The full development of capital takes place when technology and
machinery (fixed capital) appear opposite labour as the application of
science to the production process. (Of course fixed capital is itself
congealed past labour). In this process labour time, the mere quantity
of labour turns into the subsidiary element and capital through the
exploitation of science and technology (fruits of human social labour)
becomes the dominating force in production. The dominance of capital
over labour is established
Now comes what, for our purposes, is crucial and displays that the
visionary Old Moor got it right 150 years ago: "(Technology) enters not
in order to replace labour power where it is lacking, but rather to
reduce massively available labour power to its necessary measure.

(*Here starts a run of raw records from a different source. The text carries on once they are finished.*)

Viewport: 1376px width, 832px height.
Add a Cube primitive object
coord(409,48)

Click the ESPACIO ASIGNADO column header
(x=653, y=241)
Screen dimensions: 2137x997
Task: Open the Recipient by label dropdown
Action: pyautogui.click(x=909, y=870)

Machinery (automation, technology) enters only where labour capacity is
on hand in mass". The paradox of this dialectic is this: The two
fundamental driving forces of capital are competition and profit. The
former drives each capitalist to innovate and sharpen, but profit forces
him to shed labour to a minimum. But the more capital as a whole sheds
social labour, the more capital as a whole will cut the ground under its
feet by diminishing its font of surplus value. "Capital’s tendency on
one side is to create ‘disposable’ labour time, and on the other to
create surplus labour. If it succeeds too well in the former, the more
it suffers from surplus production – abundance of commodities - and the
absence of surplus value - evaporation of profit". (I have edited the
text).
The Economist laments "UBI might make sense in a world of technological
upheaval (read revolution) but before governments plan for a world
without work they should strive to make today’s system function better".
Pathetic! But the Editors seem to have dimly perceived this much:
"Capital works towards its own destruction".